▸ DIRECTIONS FOR THIS TASK
Please restate the records that follow exactly, skipping their images.

Collected data:
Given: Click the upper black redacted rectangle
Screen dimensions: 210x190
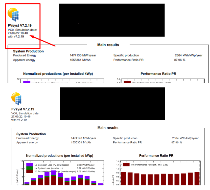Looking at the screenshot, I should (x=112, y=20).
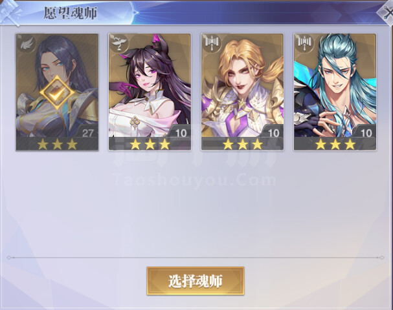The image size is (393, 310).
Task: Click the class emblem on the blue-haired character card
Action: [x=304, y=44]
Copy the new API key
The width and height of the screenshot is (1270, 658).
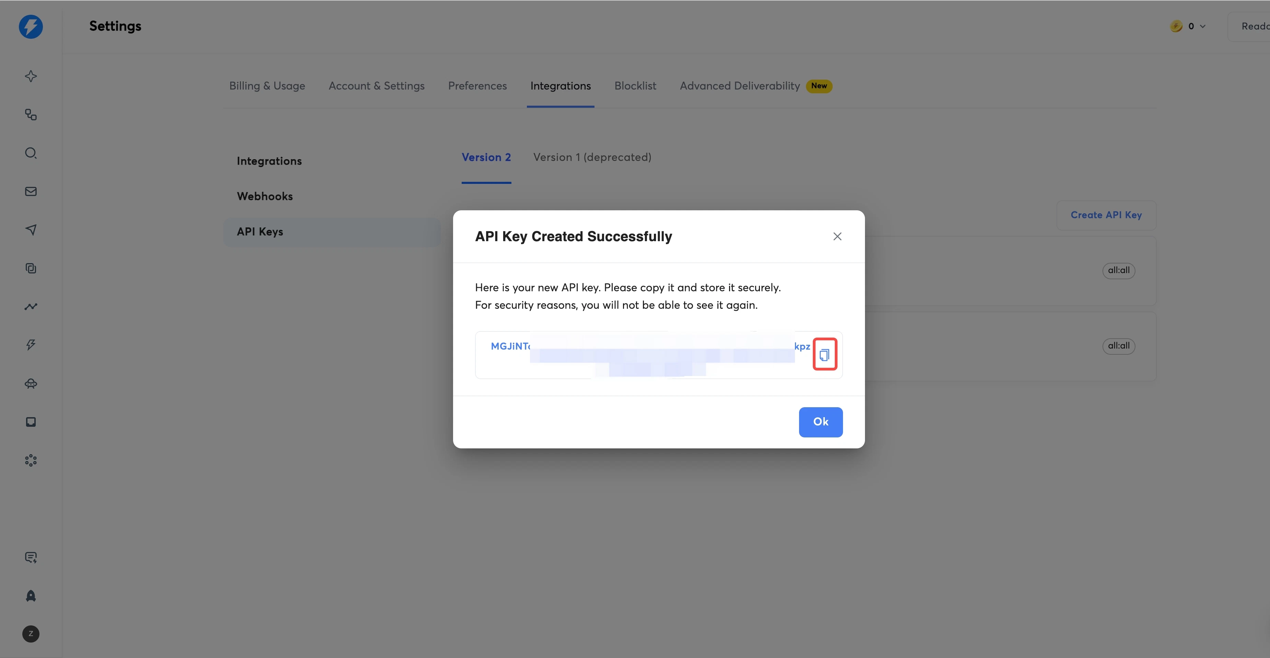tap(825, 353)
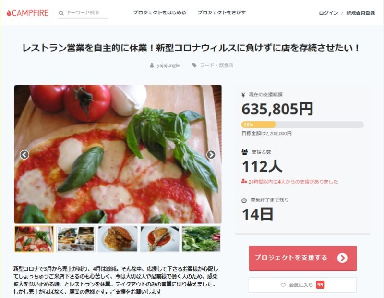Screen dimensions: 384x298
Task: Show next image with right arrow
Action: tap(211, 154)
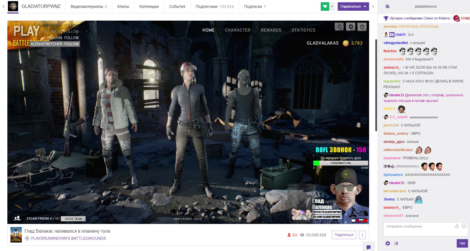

▸ ANSWER AREA
Given: Click the upper black redacted rectangle
Screen dimensions: 210x190
Looking at the screenshot, I should (x=112, y=20).
The image size is (393, 310).
Task: Click the class emblem on the blue-haired character card
Action: [x=304, y=44]
Copy the new API key
The width and height of the screenshot is (1270, 658).
tap(825, 353)
Screen dimensions: 384x298
Task: Show next image with right arrow
Action: tap(211, 154)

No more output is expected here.